IN THE ERA
OF BIG DATA
In the era of Big Data, successful brands need collaboration
from their people and their marketing databases
BY SCOTT TURNER
COLLABORATION. This powerful word has come to describe how companies, and people across companies, must operate in order to reach optimal effectiveness and efficiency. Many brand teams work with numerous partner agencies to develop, implement, and execute marketing and media strategies. For any one brand, there can be multiple creative agencies for TV, digital, and print.
Additionally, separate agencies can be used for search, display, and social campaigns while still other
media agencies are tasked with the planning and execution of national TV, national print, spot TV,
and radio campaigns. So collaboration is clearly key.
Collaboration can also apply to seemingly disparate marketing data across your organization. As
it now stands, online and offline data sources are often viewed, and used, separately by the myriad
agencies described above. Multiple data sources are available in most organizations that can help
inform the development of strategies and the definition of consumer targets. Understanding the
strengths and weaknesses of various data sources and how one data source can be used to leverage
another, however, is key to producing maximum returns on your marketing and media data investment.

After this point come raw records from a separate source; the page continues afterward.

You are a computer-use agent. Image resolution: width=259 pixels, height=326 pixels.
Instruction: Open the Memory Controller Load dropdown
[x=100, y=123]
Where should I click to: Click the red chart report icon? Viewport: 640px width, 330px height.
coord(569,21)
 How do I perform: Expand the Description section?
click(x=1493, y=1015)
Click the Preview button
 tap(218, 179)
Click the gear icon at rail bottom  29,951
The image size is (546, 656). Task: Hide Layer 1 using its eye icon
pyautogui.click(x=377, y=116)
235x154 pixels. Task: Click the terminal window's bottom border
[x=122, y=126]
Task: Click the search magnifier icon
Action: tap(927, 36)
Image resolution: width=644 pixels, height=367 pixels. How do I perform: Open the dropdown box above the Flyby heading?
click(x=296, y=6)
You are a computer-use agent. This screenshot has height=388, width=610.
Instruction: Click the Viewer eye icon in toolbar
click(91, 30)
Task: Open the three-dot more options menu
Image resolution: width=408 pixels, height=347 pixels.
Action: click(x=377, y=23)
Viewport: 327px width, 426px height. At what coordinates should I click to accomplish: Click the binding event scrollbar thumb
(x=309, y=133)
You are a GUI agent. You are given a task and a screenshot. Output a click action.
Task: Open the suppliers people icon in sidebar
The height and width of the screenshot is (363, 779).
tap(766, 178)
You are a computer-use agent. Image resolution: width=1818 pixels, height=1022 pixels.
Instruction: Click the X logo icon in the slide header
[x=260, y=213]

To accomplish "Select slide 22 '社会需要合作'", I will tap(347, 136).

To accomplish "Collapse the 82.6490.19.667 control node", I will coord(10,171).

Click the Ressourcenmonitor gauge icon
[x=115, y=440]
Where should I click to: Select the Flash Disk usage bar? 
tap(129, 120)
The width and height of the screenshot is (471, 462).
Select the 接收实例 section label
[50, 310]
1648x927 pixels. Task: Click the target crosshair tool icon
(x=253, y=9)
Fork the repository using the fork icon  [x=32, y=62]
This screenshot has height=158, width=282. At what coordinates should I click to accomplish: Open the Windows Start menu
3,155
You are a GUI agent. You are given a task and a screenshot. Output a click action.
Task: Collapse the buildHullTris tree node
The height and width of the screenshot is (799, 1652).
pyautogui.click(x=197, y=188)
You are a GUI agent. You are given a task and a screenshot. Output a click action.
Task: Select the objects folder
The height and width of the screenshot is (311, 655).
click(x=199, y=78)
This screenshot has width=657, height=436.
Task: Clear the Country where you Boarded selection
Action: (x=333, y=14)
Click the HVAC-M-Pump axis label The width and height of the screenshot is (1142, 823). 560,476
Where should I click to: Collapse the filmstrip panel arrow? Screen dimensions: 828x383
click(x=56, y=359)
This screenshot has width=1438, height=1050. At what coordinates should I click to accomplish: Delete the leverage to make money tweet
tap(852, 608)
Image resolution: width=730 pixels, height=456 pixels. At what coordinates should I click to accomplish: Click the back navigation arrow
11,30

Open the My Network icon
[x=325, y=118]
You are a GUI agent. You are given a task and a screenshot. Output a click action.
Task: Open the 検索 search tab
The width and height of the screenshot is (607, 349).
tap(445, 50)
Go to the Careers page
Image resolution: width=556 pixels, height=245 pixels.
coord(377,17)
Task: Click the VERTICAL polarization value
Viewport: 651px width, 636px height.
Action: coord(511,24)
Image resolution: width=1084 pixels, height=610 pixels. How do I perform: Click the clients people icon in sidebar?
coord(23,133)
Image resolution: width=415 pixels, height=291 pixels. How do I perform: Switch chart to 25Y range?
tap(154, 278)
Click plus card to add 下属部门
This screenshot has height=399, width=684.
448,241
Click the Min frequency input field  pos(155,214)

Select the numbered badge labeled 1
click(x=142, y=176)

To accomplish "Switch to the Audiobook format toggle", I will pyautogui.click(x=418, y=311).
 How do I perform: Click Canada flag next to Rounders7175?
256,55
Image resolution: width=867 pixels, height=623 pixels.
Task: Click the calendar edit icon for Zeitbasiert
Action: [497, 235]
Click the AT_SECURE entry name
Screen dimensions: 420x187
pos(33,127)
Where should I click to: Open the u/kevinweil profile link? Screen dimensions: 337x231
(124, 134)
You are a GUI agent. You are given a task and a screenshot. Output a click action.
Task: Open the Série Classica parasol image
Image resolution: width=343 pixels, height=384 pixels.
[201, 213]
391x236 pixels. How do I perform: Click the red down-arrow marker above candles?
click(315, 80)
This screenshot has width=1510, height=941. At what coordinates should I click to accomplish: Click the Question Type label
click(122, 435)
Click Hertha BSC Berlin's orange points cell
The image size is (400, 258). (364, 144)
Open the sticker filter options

The Challenge in Blending Marketing Databases
President Reagan used a Russian proverb when referring to his negotiations with the USSR about
nuclear disarmament, “trust, but verify.” Although thankfully not on a global thermonuclear scale,
the same can be said of the proliferation of data sources being generated in this era of “Big Data.”
There is no one magic database that will provide the answers to all your marketing challenges. At
a minimum, data providers should offer transparency with regard to how data is being obtained.
One solution to the inherent challenges of blending marketing databases can be achieved through
sophisticated database integration techniques. Integrating one dataset with another can be an
enormous challenge because of differences in data design, manufacture, and quality. A critical
component in database integration is the quality of the datasets being merged.
Lower quality data will only erode the overall effectiveness of the final dataset. Using predictive-analytics to integrate separate consumer databases, GfK MRI has produced several cross-channel
databases capable of providing a more universal picture of consumer behavior. GfK MRI has fusions
with Nielsen TV & Netview, USA TouchPoints, comScore, and soon, Keller-Fay’s Talk Trak.